Member Profile - Bob White
A change of life then ensued when I joined the NSW Police Force in 1965. As luck would have it, I was sent to Glebe Police Station, knowing the area well was a great help. Shortly after commencing duty there, I attended my first murder, over the next couple of years I attended several murders, including the horrific abduction and mutilation murder of 3 year old Simon Brooks, Taken from the front yard of his parent’s home one afternoon and we found him stuffed into a storm water drain the next morning, unfortunately no person was ever arrested and charged over the matter. The chief suspect only died recently, but insufficient evidence was found to charge him.
In 1969 I trained as an operator with the Breath analysis section and worked all over Sydney. Late in 1969, 2 weeks after our marriage, I transferred to Tamworth to introduce the breathalyser to the northwest of the state. This meant covering an area that stretched from Murrurundi to Tenterfield, out to Mungindi, Yetman, down to Moree, Gunnedah and Quirindi. A big area for two Police to cover with many weekends away. It also involved a lot of public speaking, mainly to service clubs, whose members were trying to find a way to beat the breathalyser.

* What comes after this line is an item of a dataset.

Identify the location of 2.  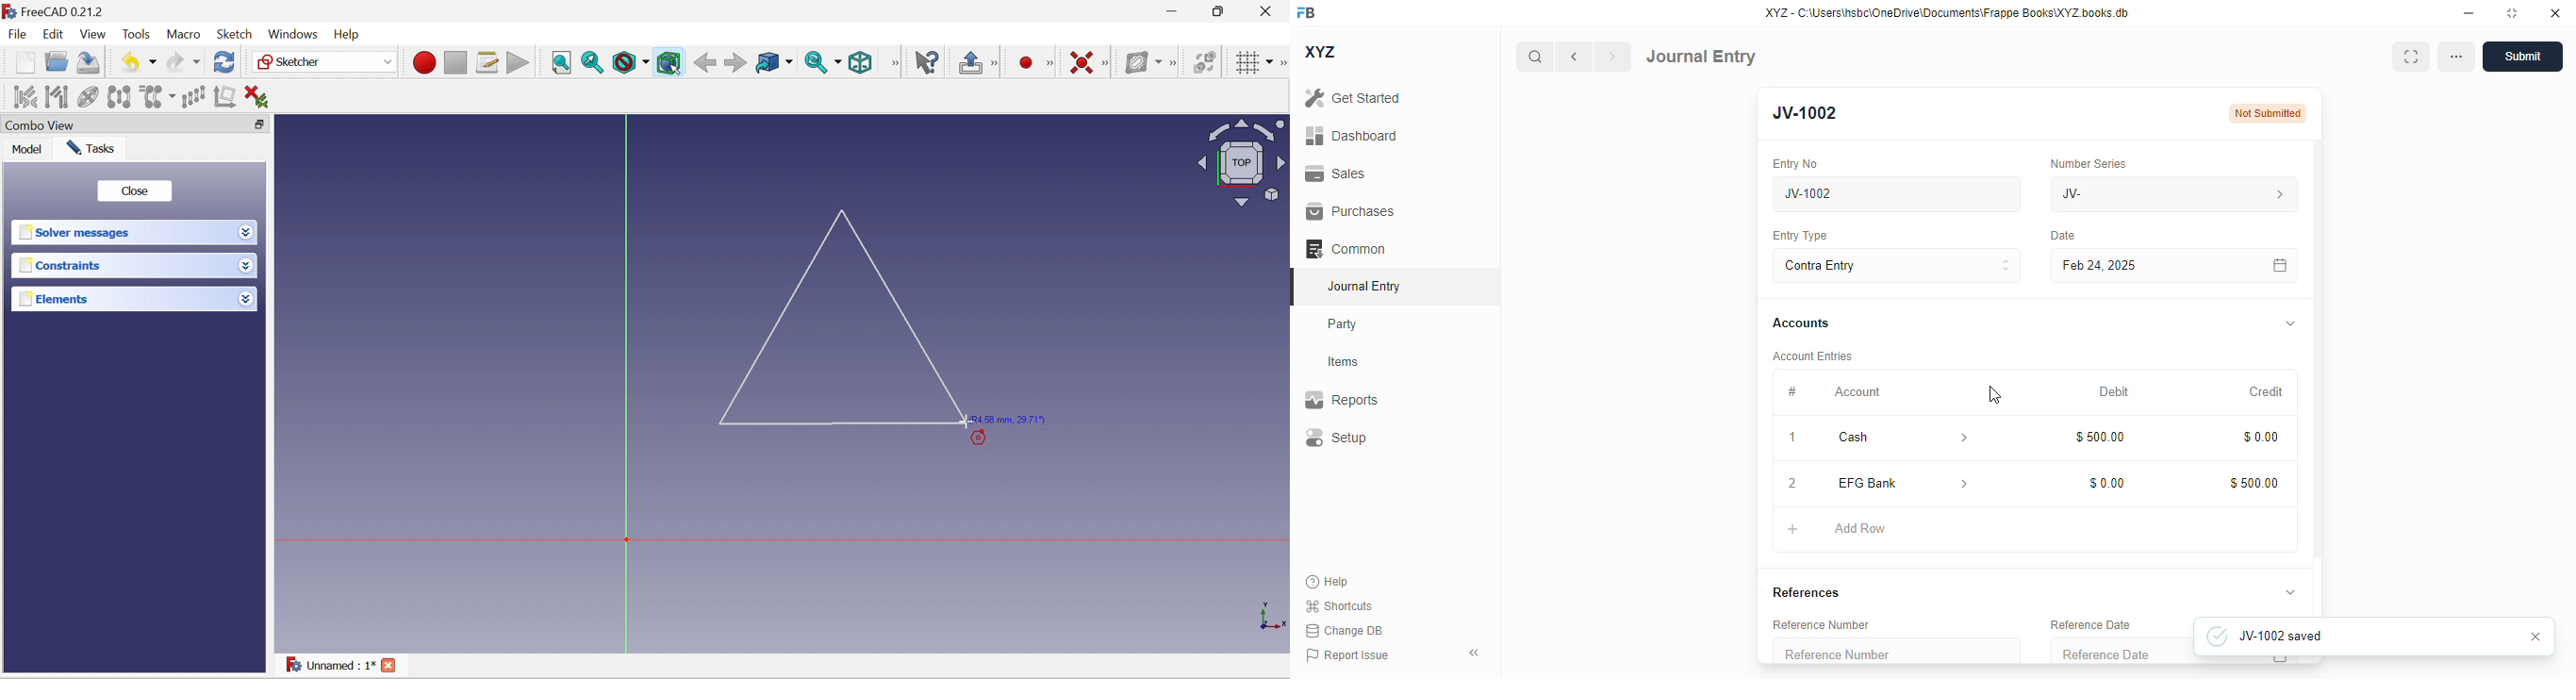
(1792, 484).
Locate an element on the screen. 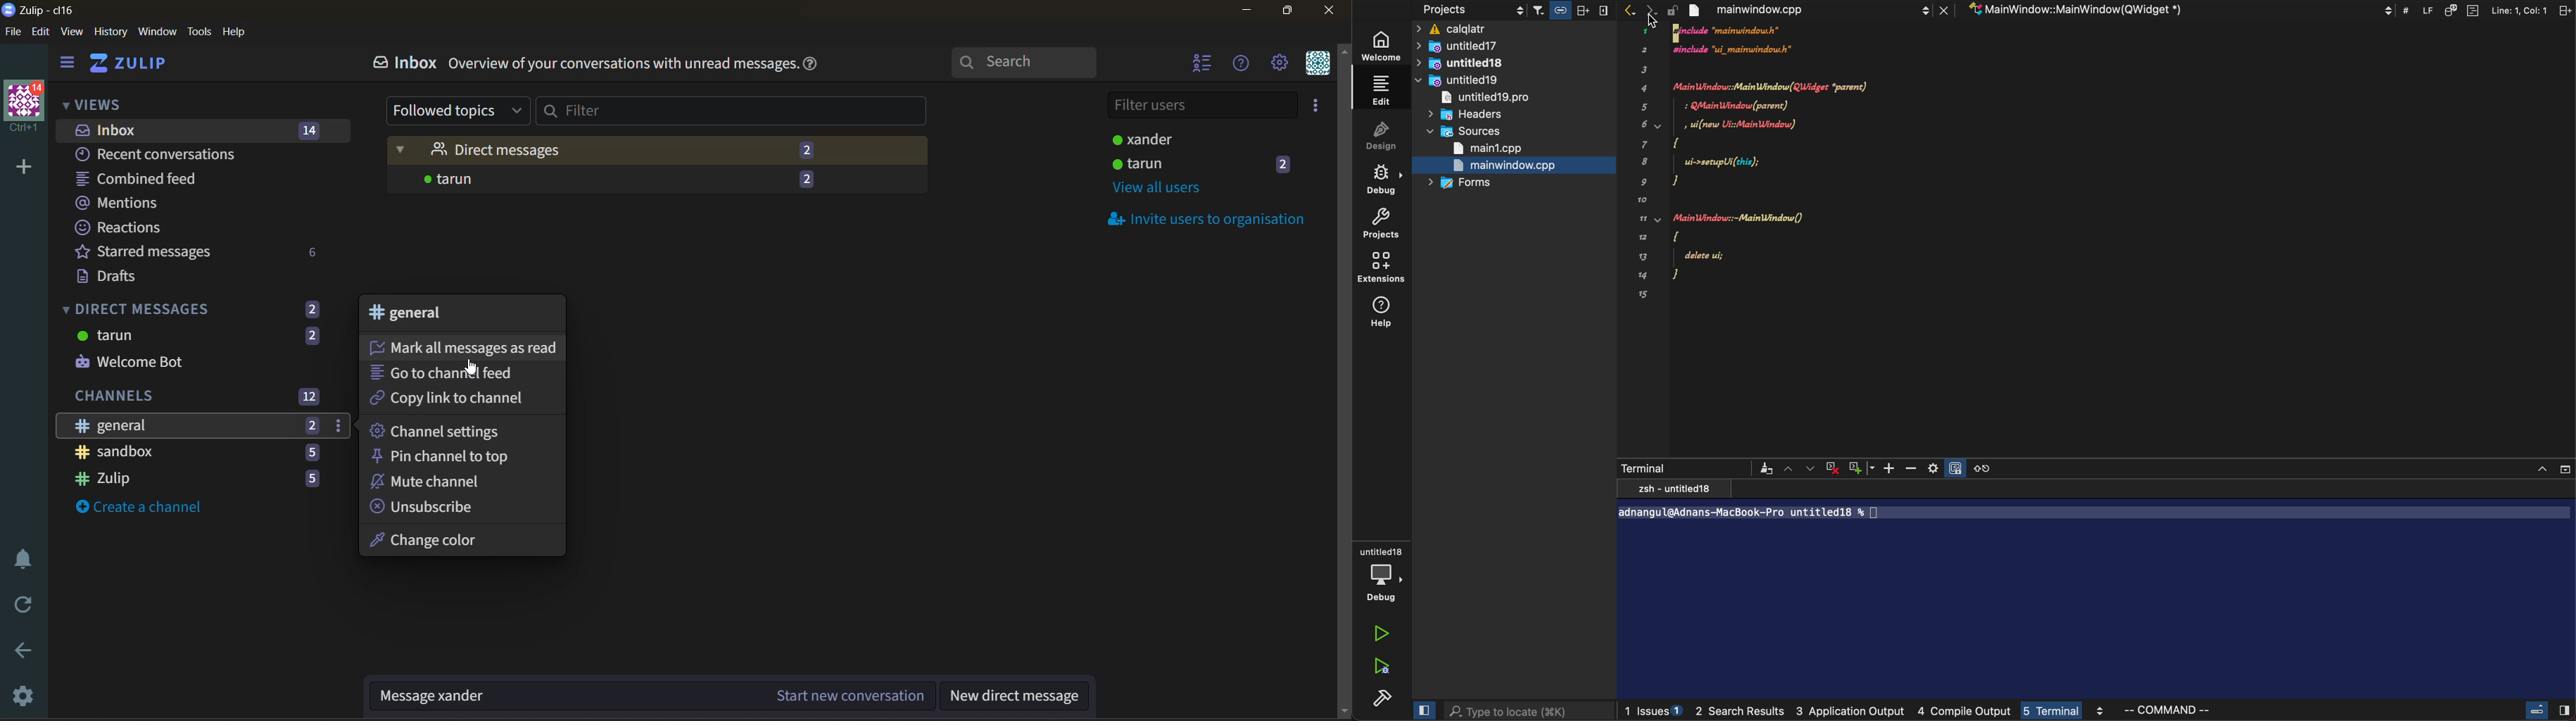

There is no way.
After two children, I transferred back to uniform and was posted to position of Lockup Keeper at Inverell in 1974. In 1978 I transferred back to Sydney, to Liverpool, where I undertook Police Rescue training, and attended many serious and fatal road accidents and industrial accidents in the southwest of Sydney.

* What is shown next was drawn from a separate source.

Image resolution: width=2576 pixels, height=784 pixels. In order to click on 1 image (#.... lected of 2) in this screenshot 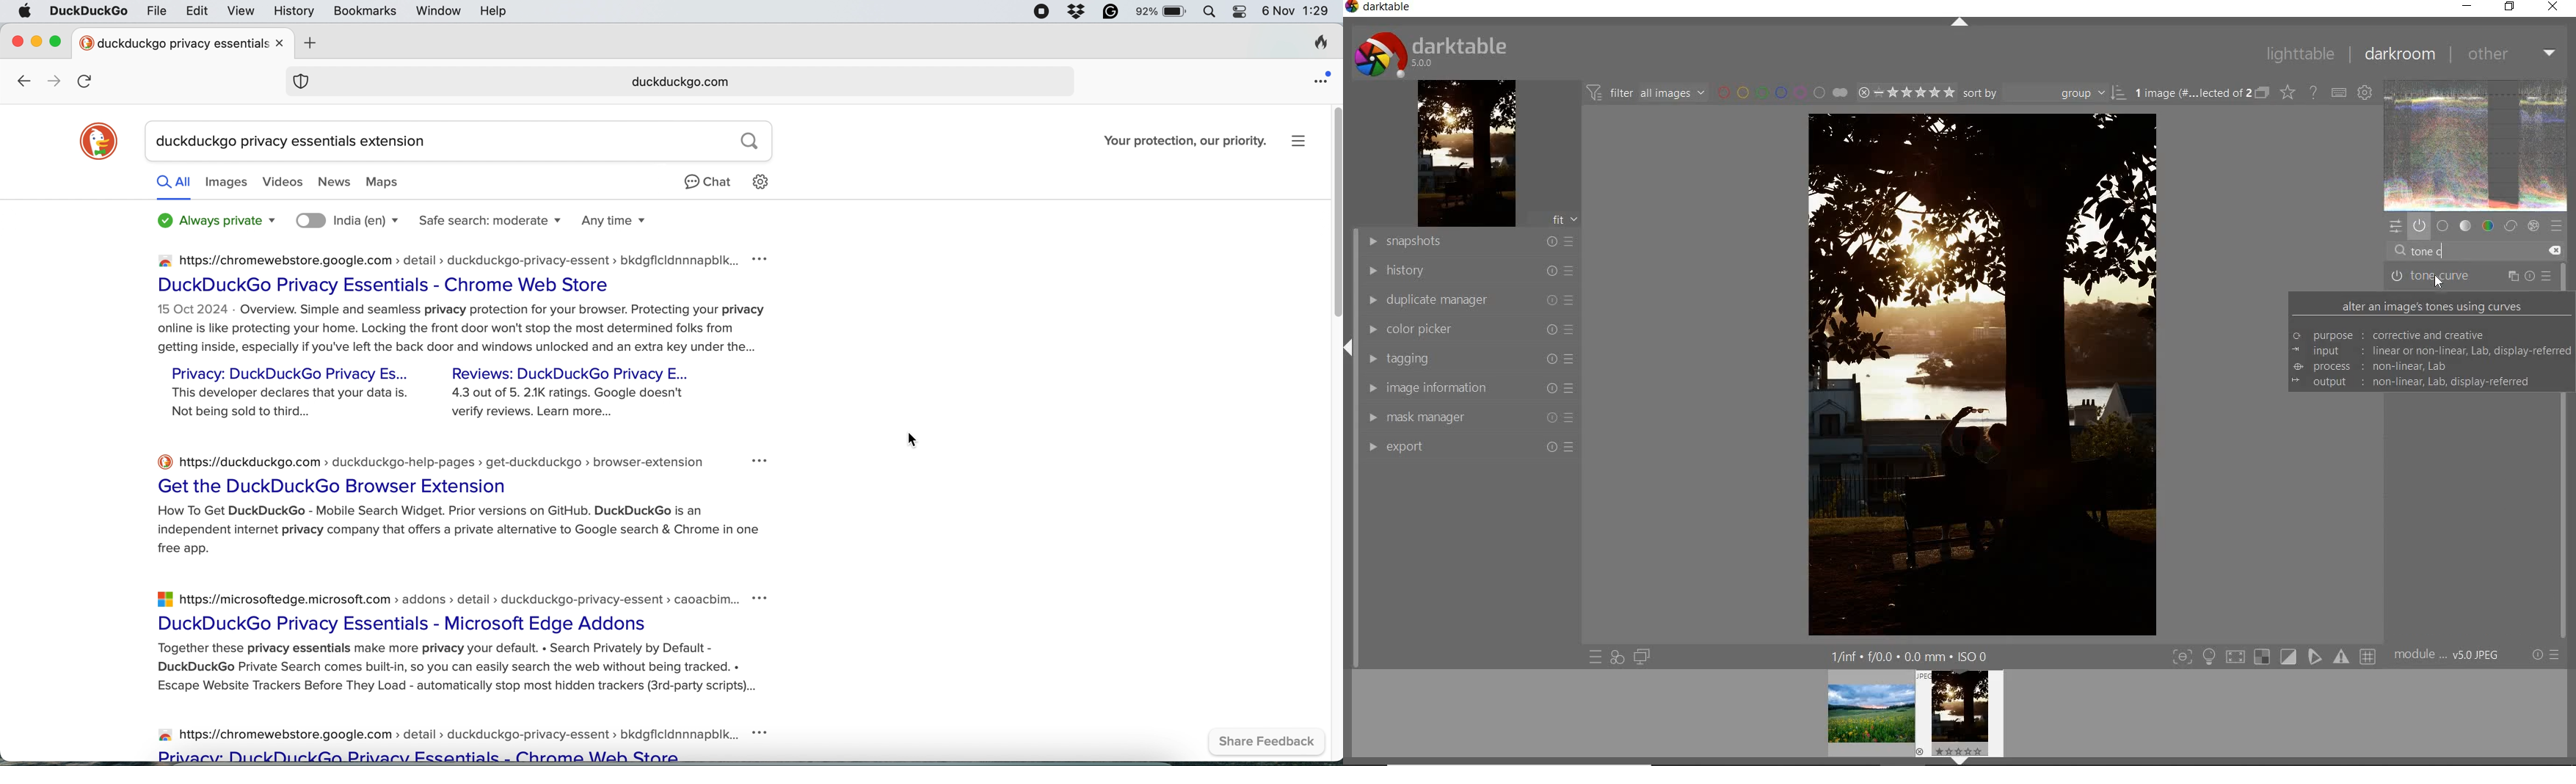, I will do `click(2200, 92)`.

In 1980 I transferred to the NSW Police Academy at Redfern where I was involved with training new recruits. That year I was promoted to Sergeant. One of the things that new recruits were required to do was to become blood donors and a note from their mum would not get them out of it. All instructors, who were all old hands at donating blood always, went first to show the youngsters that it did not hurt. In April I was unable to give blood and a blood sample was taken. The next morning I received a call from the Red Cross asking me to see haematologist at RPA Hospital, where I was informed that I had a very rare type of Leukaemia for which there was no treatment and that I only had 3-4 years left. The doctor’s would be able to give a better forecast when I had my spleen removed. That would be the half way point. I retired from the Police and we returned to Inverell to live, as that was better than my wife bringing up two children alone in Sydney, Twenty months after diagnosis I had my spleen removed and that meant another 20 months. Twelve months into that I told that a treatment was being tried in America, with some success, I was offered the chance to take part in a trial in Australia. This was partially successful and I used the treatment for some time until 1998 when it just stopped working. At this point I was informed that another treatment was now available. This proved successful.

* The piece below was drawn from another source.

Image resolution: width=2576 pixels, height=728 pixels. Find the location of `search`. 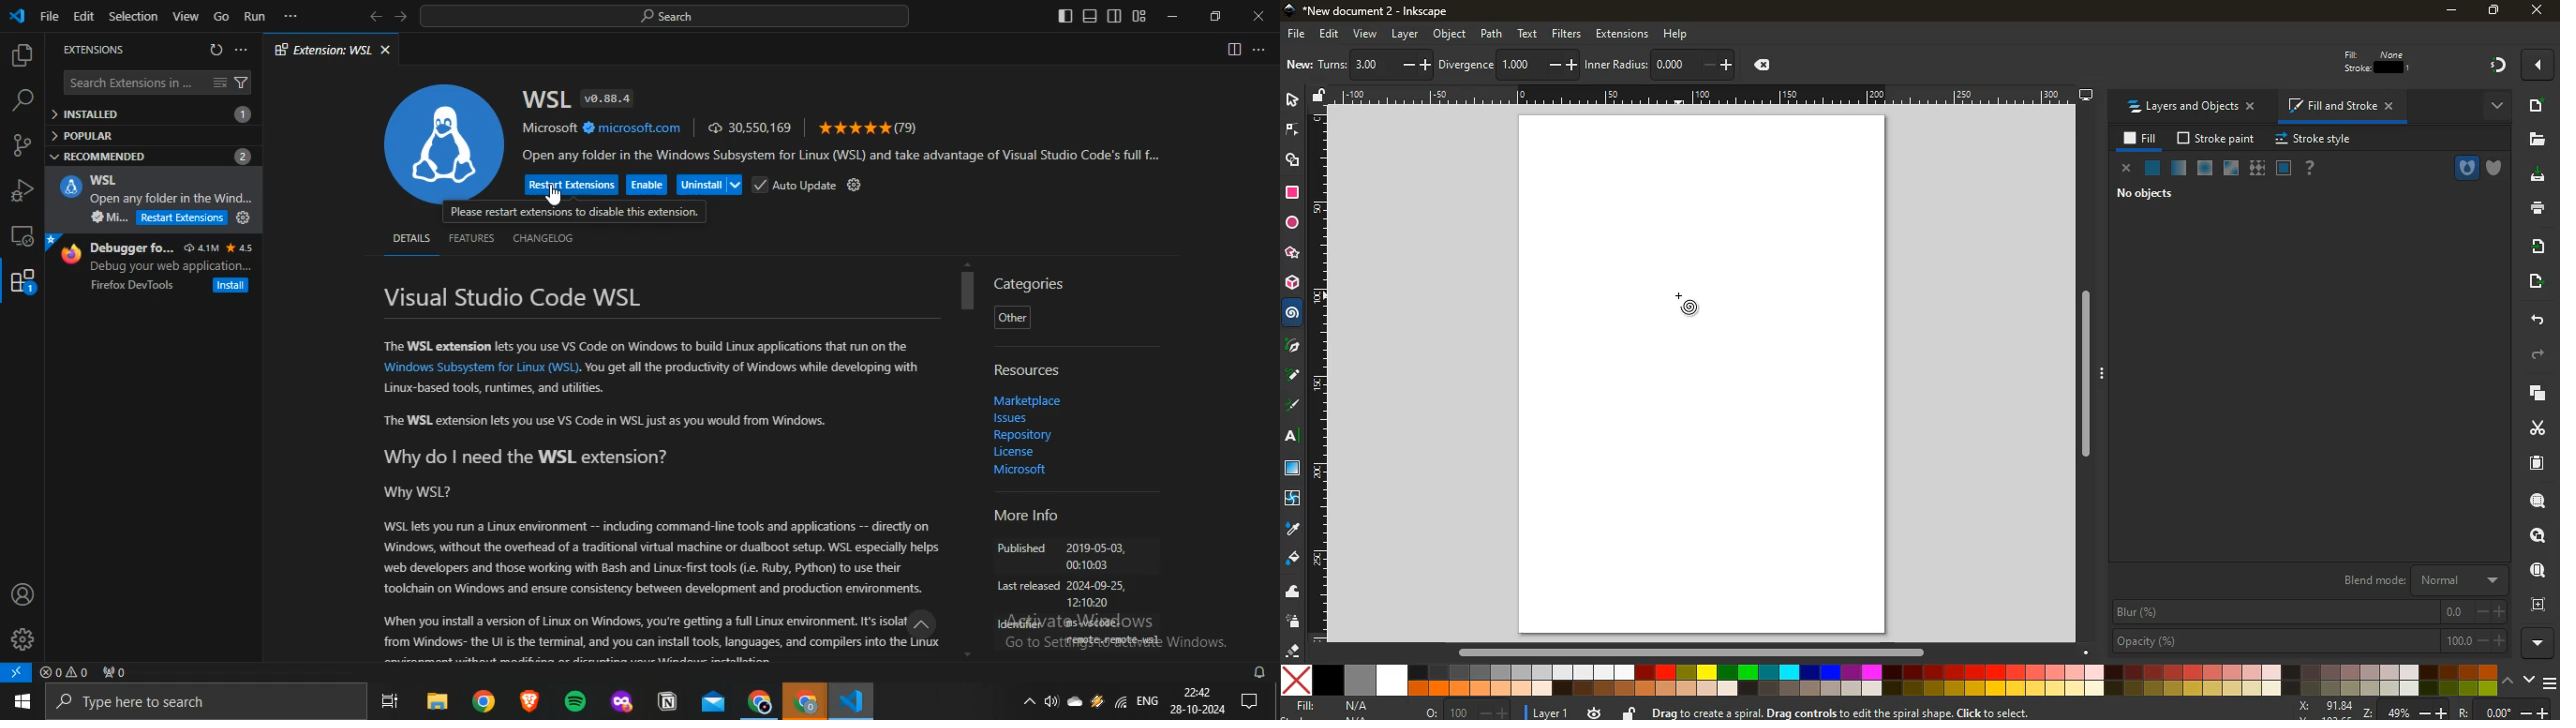

search is located at coordinates (22, 101).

In 1996, we decided to move to Coffs Harbour by way of Dorrigo where I became involved with the SES as the Unit Controller, because of my Police Rescue experience. In 1998 we arrived in Coffs Harbour and I transferred to the SES Unit here. I acted as Deputy Unit Controller and then Local Controller with both Coffs Harbour and Corindi units with some 90 personnel under my control. In that time we experienced road fatalities, mini cyclones, storms, airport emergencies and assisted Police many times with evidence searches, mainly related to murders.
In 2013 at the age of 70, I retired from the SES, went on a bit of a trip overseas and then joined the Men’s Shed. All through my working life, wood work had been my hobby and all though not that great, I have learned so much at the Shed, it was a move well worthwhile.